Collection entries
—————
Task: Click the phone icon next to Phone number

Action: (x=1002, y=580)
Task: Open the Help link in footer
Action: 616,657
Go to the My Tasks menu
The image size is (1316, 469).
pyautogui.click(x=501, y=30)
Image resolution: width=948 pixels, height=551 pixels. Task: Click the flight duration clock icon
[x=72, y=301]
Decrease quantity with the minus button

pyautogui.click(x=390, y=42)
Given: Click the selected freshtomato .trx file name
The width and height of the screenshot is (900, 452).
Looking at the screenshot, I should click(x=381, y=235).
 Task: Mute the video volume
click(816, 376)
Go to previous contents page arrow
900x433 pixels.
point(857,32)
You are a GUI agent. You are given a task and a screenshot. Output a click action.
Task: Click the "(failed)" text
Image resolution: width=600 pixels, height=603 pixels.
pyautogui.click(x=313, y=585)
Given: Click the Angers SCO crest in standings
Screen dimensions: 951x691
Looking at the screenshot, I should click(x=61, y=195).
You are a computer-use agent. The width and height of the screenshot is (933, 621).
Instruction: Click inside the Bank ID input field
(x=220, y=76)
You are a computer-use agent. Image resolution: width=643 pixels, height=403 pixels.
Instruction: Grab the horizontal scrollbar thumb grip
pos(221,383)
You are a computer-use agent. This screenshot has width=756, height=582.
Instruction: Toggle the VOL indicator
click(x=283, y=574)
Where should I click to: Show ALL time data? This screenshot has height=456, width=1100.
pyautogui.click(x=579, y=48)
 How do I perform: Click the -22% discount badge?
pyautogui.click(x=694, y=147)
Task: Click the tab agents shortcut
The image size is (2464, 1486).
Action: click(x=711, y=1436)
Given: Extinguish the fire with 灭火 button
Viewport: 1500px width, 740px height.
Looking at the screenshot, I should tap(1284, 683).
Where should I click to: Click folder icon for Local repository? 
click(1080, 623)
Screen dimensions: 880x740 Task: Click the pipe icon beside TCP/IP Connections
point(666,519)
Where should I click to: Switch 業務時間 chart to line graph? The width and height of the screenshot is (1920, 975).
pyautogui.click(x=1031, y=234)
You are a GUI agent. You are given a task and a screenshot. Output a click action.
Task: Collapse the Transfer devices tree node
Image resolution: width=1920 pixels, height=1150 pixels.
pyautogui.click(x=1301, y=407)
—————
Reproduce every line above without changing anything.

Task: Click the phone icon next to Phone number

Action: (x=1002, y=580)
Task: Open the Help link in footer
Action: 616,657
Go to the My Tasks menu
The image size is (1316, 469).
pyautogui.click(x=501, y=30)
Image resolution: width=948 pixels, height=551 pixels. Task: Click the flight duration clock icon
[x=72, y=301]
Decrease quantity with the minus button

pyautogui.click(x=390, y=42)
Given: Click the selected freshtomato .trx file name
The width and height of the screenshot is (900, 452).
Looking at the screenshot, I should click(x=381, y=235).
 Task: Mute the video volume
click(816, 376)
Go to previous contents page arrow
900x433 pixels.
point(857,32)
You are a GUI agent. You are given a task and a screenshot. Output a click action.
Task: Click the "(failed)" text
Image resolution: width=600 pixels, height=603 pixels.
pyautogui.click(x=313, y=585)
Given: Click the Angers SCO crest in standings
Screen dimensions: 951x691
Looking at the screenshot, I should click(x=61, y=195).
You are a computer-use agent. The width and height of the screenshot is (933, 621).
Instruction: Click inside the Bank ID input field
(x=220, y=76)
You are a computer-use agent. Image resolution: width=643 pixels, height=403 pixels.
Instruction: Grab the horizontal scrollbar thumb grip
pos(221,383)
You are a computer-use agent. This screenshot has width=756, height=582.
Instruction: Toggle the VOL indicator
click(x=283, y=574)
Where should I click to: Show ALL time data? This screenshot has height=456, width=1100.
pyautogui.click(x=579, y=48)
 How do I perform: Click the -22% discount badge?
pyautogui.click(x=694, y=147)
Task: Click the tab agents shortcut
The image size is (2464, 1486).
Action: click(x=711, y=1436)
Given: Extinguish the fire with 灭火 button
Viewport: 1500px width, 740px height.
Looking at the screenshot, I should tap(1284, 683).
Where should I click to: Click folder icon for Local repository? 
click(1080, 623)
Screen dimensions: 880x740 Task: Click the pipe icon beside TCP/IP Connections
point(666,519)
Where should I click to: Switch 業務時間 chart to line graph? The width and height of the screenshot is (1920, 975).
pyautogui.click(x=1031, y=234)
You are a GUI agent. You are given a task and a screenshot. Output a click action.
Task: Collapse the Transfer devices tree node
Image resolution: width=1920 pixels, height=1150 pixels.
pyautogui.click(x=1301, y=407)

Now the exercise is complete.